'Speed Trial', 1932, Linocut, Cyril Edward Power
Cyril Edward Power was an interesting man. He was born in 1872 in London, and was trained as an architect. He won the RIBA medal in 1900 (a prestigious architectural award), then worked in his family’s architectural practice, as well as for the Ministry of Works, designing public buildings. In 1912 he published a three-volume ‘History of English Medieval Architecture’ with his own illustrations. He flew with the Royal Flying Corps during World War I, and perhaps this is where his fascination with machinery and movement began. In the 1920s, he gradually turned towards art, particularly printmaking. In 1932, he made the linocut shown above, ‘Speed Trial’.

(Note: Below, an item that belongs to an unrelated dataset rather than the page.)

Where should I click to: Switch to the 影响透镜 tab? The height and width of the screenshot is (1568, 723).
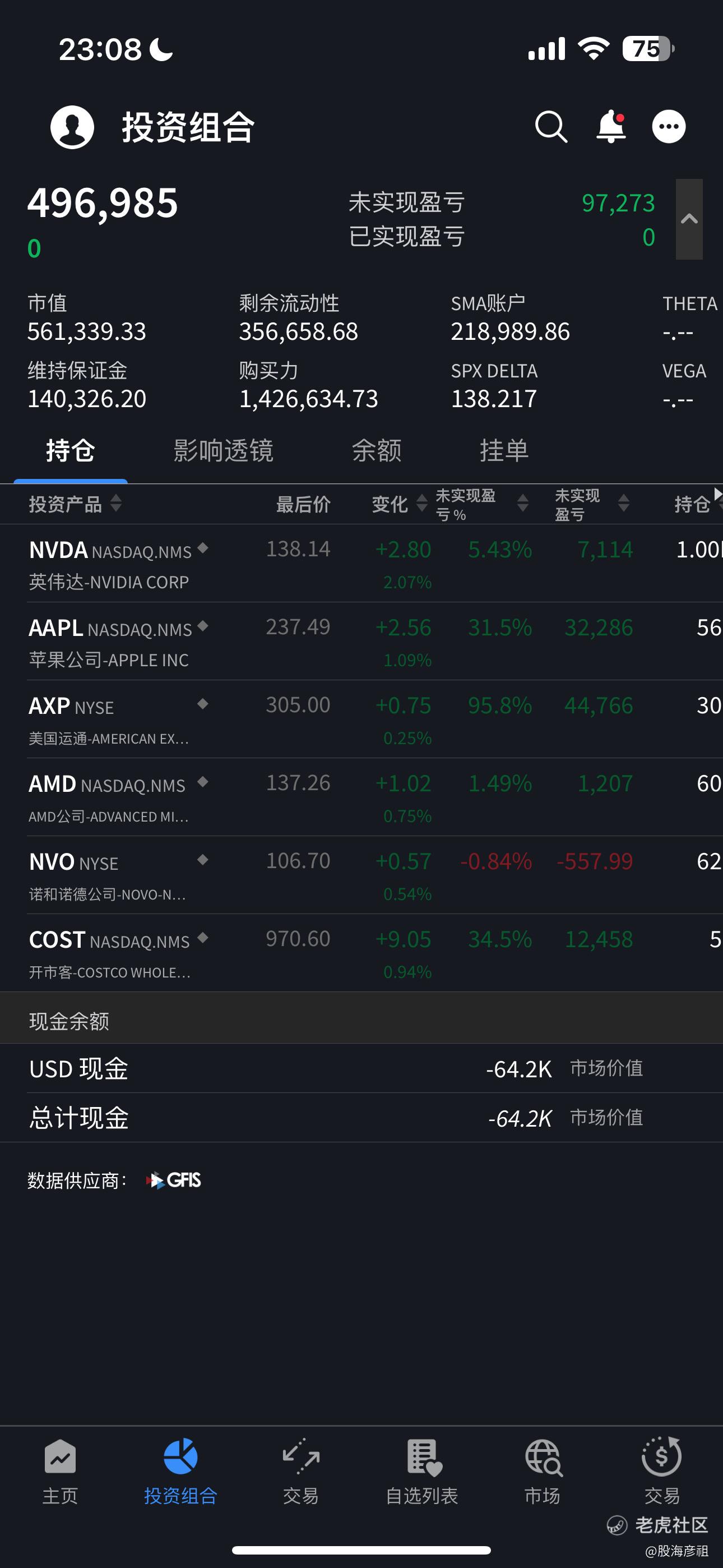tap(224, 451)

Power was influenced by the Italian Futurists (discussed in the first post in this series), and their English followers, the Vorticists. This print was made 20 years after the Balla painting I talked about earlier, but it still has that direct, un-ironic admiration for cars and speed, and the belief that these things are symbols of twentieth century modernity. The image is of a very specific car: the Campbell-Napier-Railton Bluebird, the machine in which the English racing motorist Sir Malcolm Campbell broke the land speed record by reaching 246 miles per hour on Daytona Beach. Perhaps Cyril Power created this picture of the Bluebird because he was a patriotic Englishman. But the way he turned the car and the space around it into a series of parallel swooshing curves shows that he also wanted to create a visual equivalent for what was, at that time, a mind-blowing achievement in speed.
Malcolm Campbell with the 1931 Bluebird at Daytona Beach
Power might have approved of Aldous Huxley’s words: “Speed is the only entirely novel sensation of the twentieth century.”